The loan requires historical and projected DSCR of at least 1.15, and LTV of no more than 65% based on discounted 1P proved reserves. It also requires a debt-service reserve equal to the lower of USD 10 million or the next six months of principal and interest payments. A cash-sweep mechanism directs part of excess cash to accelerated repayment depending on coverage ratios. These provisions mean that cash available to the partnership is calculated only after debt service and reserves are secured.
There is an important legal distinction between the holding company and the partnership. The bank financing has full recourse to the holding company, with no recourse to the partnership itself. But at closing the partnership provided the seller with a contractual guarantee of up to USD 28.5 million to secure the holding company's purchase-agreement obligations. The bank debt is tied to the asset level, while the seller guarantee leaves one direct obligation at partnership level.
Reserves Support The Debt, Oil Prices Drive The Test
The Big Foot reserve report shows a meaningful asset base for the acquired 12.5% interest: 1P reserves of 5.629 million BOE net after third-party royalties, 2P reserves of 6.978 million BOE and 3P reserves of 8.889 million BOE. On an after-tax PV10 basis, the values are about USD 199.3 million for 1P, USD 229.7 million for 2P and USD 278.5 million for 3P. Those numbers help explain the bankability of the asset. They do not by themselves represent cash available to unit holders.
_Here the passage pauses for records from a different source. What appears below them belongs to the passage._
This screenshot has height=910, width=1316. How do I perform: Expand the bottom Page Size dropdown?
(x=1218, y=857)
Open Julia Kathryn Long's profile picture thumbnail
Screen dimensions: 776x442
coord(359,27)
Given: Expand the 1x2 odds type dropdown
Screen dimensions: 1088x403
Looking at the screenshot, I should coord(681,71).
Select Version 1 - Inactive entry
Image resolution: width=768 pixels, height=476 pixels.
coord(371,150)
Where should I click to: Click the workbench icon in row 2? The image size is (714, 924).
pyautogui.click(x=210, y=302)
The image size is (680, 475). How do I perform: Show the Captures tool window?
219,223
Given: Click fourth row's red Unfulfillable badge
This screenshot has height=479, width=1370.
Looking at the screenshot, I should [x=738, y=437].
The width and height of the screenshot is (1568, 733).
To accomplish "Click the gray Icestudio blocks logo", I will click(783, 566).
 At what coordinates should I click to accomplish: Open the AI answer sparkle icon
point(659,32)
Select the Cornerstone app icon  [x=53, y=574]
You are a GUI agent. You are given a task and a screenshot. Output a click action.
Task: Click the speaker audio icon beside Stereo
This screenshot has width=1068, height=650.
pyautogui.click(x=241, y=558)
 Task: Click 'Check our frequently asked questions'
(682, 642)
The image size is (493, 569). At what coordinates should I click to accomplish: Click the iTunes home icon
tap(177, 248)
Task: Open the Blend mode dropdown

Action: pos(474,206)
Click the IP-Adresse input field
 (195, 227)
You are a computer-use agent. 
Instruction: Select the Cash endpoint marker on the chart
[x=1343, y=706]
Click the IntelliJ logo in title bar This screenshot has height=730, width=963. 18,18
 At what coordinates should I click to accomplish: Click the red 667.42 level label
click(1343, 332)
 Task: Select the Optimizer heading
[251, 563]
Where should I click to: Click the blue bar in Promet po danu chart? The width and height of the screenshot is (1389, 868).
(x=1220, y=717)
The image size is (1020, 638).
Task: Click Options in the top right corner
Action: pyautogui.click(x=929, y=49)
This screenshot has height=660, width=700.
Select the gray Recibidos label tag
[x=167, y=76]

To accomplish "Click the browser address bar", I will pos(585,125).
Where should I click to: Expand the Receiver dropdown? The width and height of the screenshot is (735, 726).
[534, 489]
First, Eventide Big Foot Investment LP completed its 10% investment in the holding company, so the partnership's effective share in the asset and financing chain is 90%. Second, the revenue profile is almost entirely oil: 99.6% of 1P revenue and 99.7% of 2P and 3P revenue come from crude oil sales. The reserve assumptions use oil prices of USD 84.82 per barrel for the rest of 2026, then decline to USD 69.68 in 2027, USD 67.25 in 2028, USD 65.47 in 2029 and USD 63.75 in 2030. Any move in oil price, production rate or operating cost will flow directly into debt-service capacity and cash moving up the structure.
Third, plugging and abandonment costs are not a remote footnote. The reserve cash-flow tables include USD 33.65 million of abandonment costs, and the closing package already required a dedicated surety for that purpose. Acquiring a mature offshore field also means taking on environmental and operating obligations that affect cash from day one.
The Next Proof Is Reported Cash
Closing is a real execution milestone. The partnership moved from a conditional agreement to actual ownership, secured bank financing, brought in Eventide, signed production sale agreements and completed the transfer of rights.
From here, the focus moves to reported financial results. The next filings need to show actual Big Foot production contribution, operating expenses, financing cost, debt-service reserve build-up and the final seller settlement. Any update to the surety, the standby letter of credit for Enbridge Offshore Facilities or the abandonment-cost estimate will matter because each one affects free cash. A strong oil-price environment and stable production can make this structure look like a reasonable price for entering a producing asset at this scale.
The partnership now has to show meaningful net cash from Big Foot after every layer of the transaction: debt service, Eventide's share, seller royalties, guarantees, insurance, final settlement and abandonment costs. Stable cash generation without covenant pressure would confirm that Big Foot has changed the partnership's scale. If obligations absorb too much of the cash, the field may remain a large producing asset while much of the economics accrues to lenders, the seller and the asset's own capital requirements.